Typically, a trip to the riverfront in Washington, MO, is an altogether pleasant affair – particularly when I’m in the company of my dear 92-year-old Mom.
And having other family members on hand – my wife, my eldest son, one of my brothers – I’d only expect that to enhance the enjoyment of the moment. The memories begin to flow, as wide and rich and deep as the muddy currents rolling by.
Little wonder, I suppose: Mom and her 10 siblings grew up just a couple of blocks from these very riverbanks, you see. And they, too, spent many an afternoon or evening soaking in the beauty of the scene…encountering the echoes of untold generations who also called this verdant land “home.”
But yesterday’s riverfront visit came packing a barb for me – a memory tinged with a flicker of remorse. I’m guessing Mom’s tale might have been triggered by the gospel story we’d heard just a few minutes before, during the Communion service we shared at her apartment. In it, Jesus teaches about the antics of two sons:
“What is your opinion? A man had two sons. He came to the first and said, ‘Son, go out and work in the vineyard today.’ He said in reply, ‘I will not,’ but afterwards changed his mind and went.
The man came to the other son and gave the same order. He said in reply, ‘Yes, sir,’ but did not go. Which of the two did his father’s will?” They answered, “The first.”
Mom’s story featured a similar hard-hearted son – Yours Truly. She reminded me of the time when, as a schoolboy, I tried to sneak past her line-of-sight…and into the house…in order to avoid helping with the task in which she was then engaged: Moving loads of gravel – from a pile out back to the landscaping beds up front.

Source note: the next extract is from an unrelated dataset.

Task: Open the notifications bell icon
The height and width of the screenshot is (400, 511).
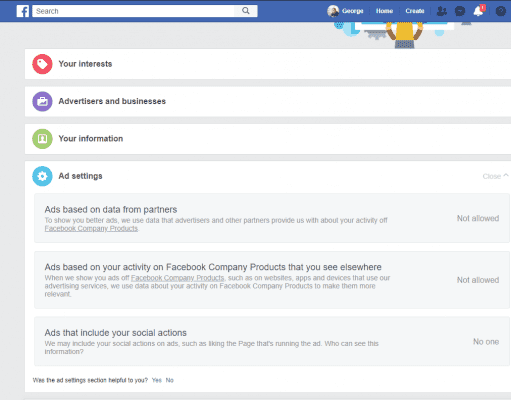Action: [479, 11]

Honestly, I don’t remember the details of this escapade from my youth. But they sound accurate enough: I’ve never been one to volunteer for manual labor if there’s even the slightest chance it can be sidestepped. And I suspect my mother recognizes this character defect in me (knows it better, perhaps, than I know it myself).
Mom had a good laugh recalling my hijinks, but I felt the story’s sting.
It was just about then, as I sat silently nursing the wound of a long-since-forgiven boyhood sin, that a prophetic figure appeared – a bearded man riding a fat bike, zipping straight up the steep bank and into the park. I did a double-take and then hailed the stranger…who proceeded directly to our picnic pavilion for a chat.
It didn’t take long for the Old Man (as he calls himself) to begin describing a conversion experience – how his first encounter with a fat bike (while on vacation in Alaska) has since evolved into his life’s passion and avocation: tricking-out the bike and recording adventures for his YouTube channel.
I marveled at the coincidence, too: a confluence of my character defect and his charisma, there at the riverbend. One old man…learning from another…that perhaps it’s never too late to consider changing his ways.
Let us pause now…to recall that we are in the presence of the Holy & Merciful One.